Cet article est issu du magazine Management
Plus de 2 millions de personnes se pressent, le 12 février 1948, aux funérailles de Gandhi. Le leader politique a été assassiné par un Indien nationaliste qui lui reproche la partition de l’Inde et du Pakistan. La foule accompagne une dernière fois celui qui est devenu en un demi-siècle le prophète mondial de la non-violence. Cette ferveur populaire, Gandhi l’a obtenue au fil des années, alors que rien ne le prédestinait à prendre la tête du mouvement indépendantiste et à lutter contre l’occupation britannique.
Mohandas Karamchand Gandhi naît en 1869 dans une famille bourgeoise de la caste des marchands, les vaishyas, qui ne cherche aucunement à remettre en cause le système inégalitaire établi par la Couronne.
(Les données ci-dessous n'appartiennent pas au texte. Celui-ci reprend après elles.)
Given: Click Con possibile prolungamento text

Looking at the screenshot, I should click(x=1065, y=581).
Le jeune homme souhaite d’ailleurs se former en Angleterre. Ambitieux et athée, il n’hésite pas à défier un système qui ne lui offre aucune perspective d’avenir et qui l’a contraint à se marier à 12 ans. Cette volonté constitue son premier acte de rébellion, car l’appartenance à sa caste lui interdit de traverser les mers. En 1888, il laisse sans regret femme et enfant en Inde et s’embarque pour l’Angleterre. Là-bas, il va se former au droit anglais. Il va surtout apprendre les rouages et les codes de cette culture, un atout dans ses futures négociations avec les gouvernants anglais.
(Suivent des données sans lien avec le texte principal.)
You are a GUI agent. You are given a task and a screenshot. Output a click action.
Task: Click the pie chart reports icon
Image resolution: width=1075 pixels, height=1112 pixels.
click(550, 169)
En Afrique du Sud, il élabore ses premières actions non violentes
Gandhi a 24 ans quand une compagnie indienne lui propose une mission d’un an en Afrique du sud, au natal. Il ignore qu’il restera vingt ans dans ce pays et que l’expérience sud-africaine sera le lieu de la révélation de son indianité. Alors qu’il pensait avoir sa place dans le système colonial et commercial de l’ empire britannique, un événement va le marquer profondément et agir comme un révélateur : un jour, il est traité de «sale coolie» et jeté hors d’un wagon de première classe. Il a beau présenter un billet en règle et dire qu’il est avocat, rien n’y fait. Humilié, il prend alors conscience qu’il fait partie de la classe des «dominés», et il militera désormais pour la dignité des indiens.
En 1906, Gandhi déstabilise une première fois les anglais, qui veulent obliger les indiens d’ Afrique du sud à s’enregistrer et à donner leurs empreintes comme de vulgaires malfrats. Il imagine alors une forme d’agitation politique inédite, à laquelle personne ne s’attend : le satyagraha, qui signifie «force» (agraha) de la «vérité» (satya)». Il s’agit d’opposer à l’oppresseur une résistance passive et non violente qui engage les combattants à accepter la prison et les mauvais traitements pour prouver à l’adversaire qu’il a tort. Gandhi appelle ses compatriotes à brûler leurs certificats d’enregistrement. En jetant le sien dans le feu, il déclare que «les indiens se préparent à remplir les prisons». Une action dont on entend parler jusqu’en Europe.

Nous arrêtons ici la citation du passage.